Amd have had high priced gpus in the past, the 7990 and 295x2 on launch were around a grand before coming down in price. Neither company is "on the side of gamers" regardless of what spiel they peddle.
While that is true, the huge and important part missing from that argument, is that Nvidia play dirty going back decades. On terms of underhand PR, focus groups, bribery to developers, bribery to reviewers, cover-up of millions of failed solder parts, etc.
Should that matter to consumers?
Maybe yes, maybe not.
I'm not suggesting people should buy AMD as an act of charity, nor that if AMD got big enough they too wouldn't try market lockout, however Nvidia's underhand tactics should not be encouraged.

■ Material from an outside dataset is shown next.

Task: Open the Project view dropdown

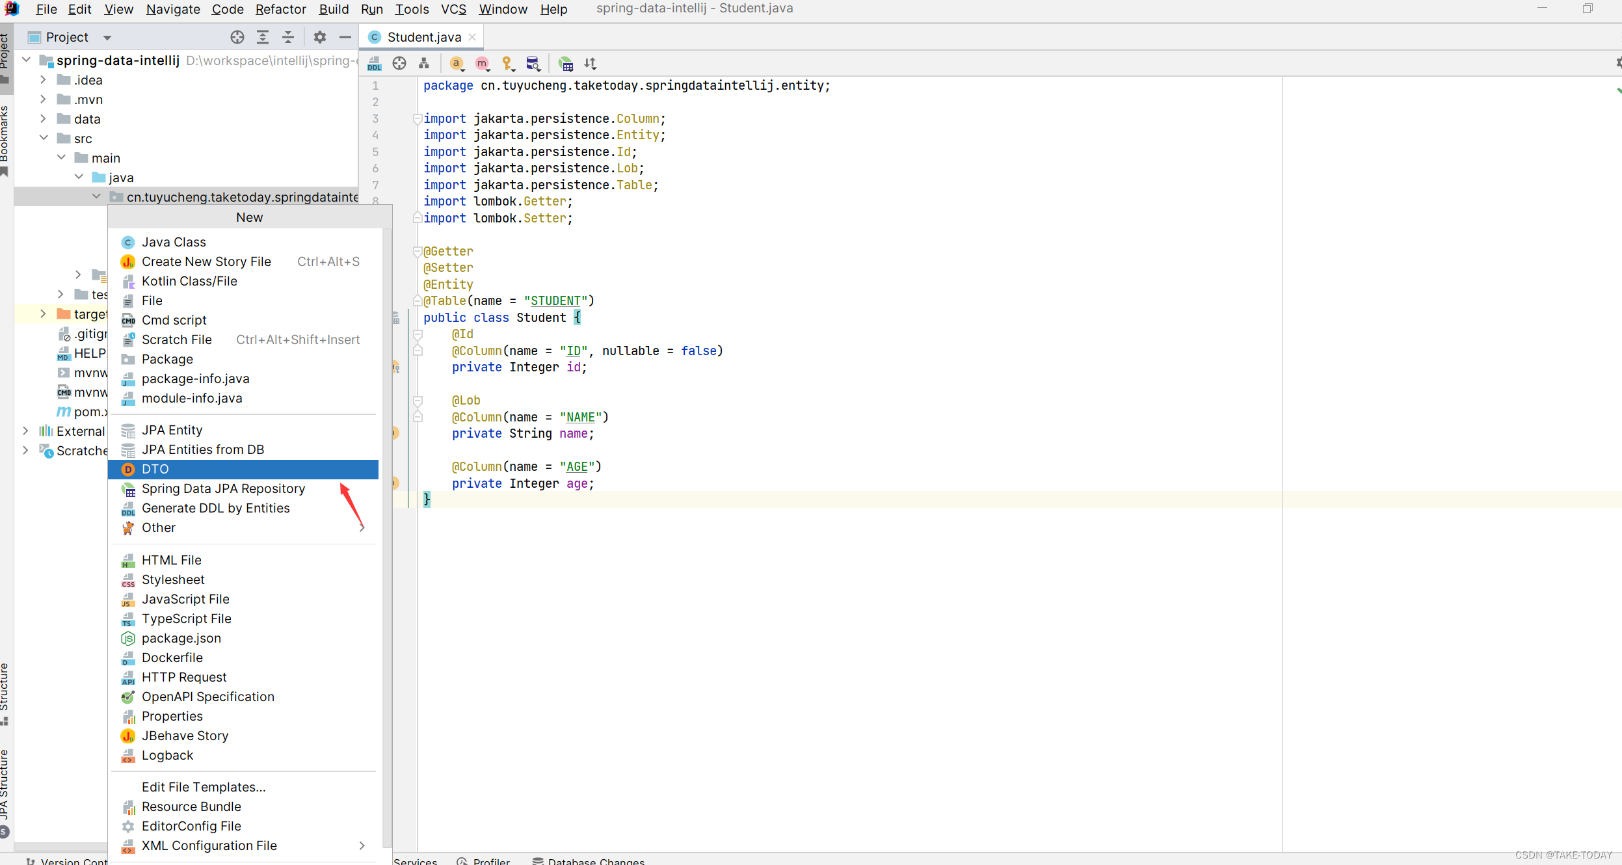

Similarly, Intel. The have done most of the same things and even more obvious bribery. That doesn't make their CPUs bad (although their current ones are a bit like a P4 brute force furnace), but it does mean that as long as AMD's CPUs are competitive then in the long list of reasons to buy one brand over the other it would be foolish to ignore Intel's past behaviour.
If AMD do get to big for their boots and start doing more anti costumer things, that too will figure in my purchase decisions.
As regards the current gen of GPUs, I think someone made a very risky decision to have both of the two larger RDNA2 chip as chiplets. In terms of simple risk management, IMO that was a failure.
Far saner would have been to have kept Navi32 as a monolith, and made Navi32 bigger. A 500mm² + IO chiplet part able to get the halo position might have been far better.
If they'd added even more redundancy in a 500mm² chiplet they should have been able to use the salvaged parts down the stack. And for the full part, keep them clocks lower and hence power around the 4090 part.
I know, halo parts sell in miniscule numbers especially for AMD, but most consumers if they glance at reviews at all seem to be massively influenced by who is at the top. Witness the 3050 still being a similar price to the far faster 6600.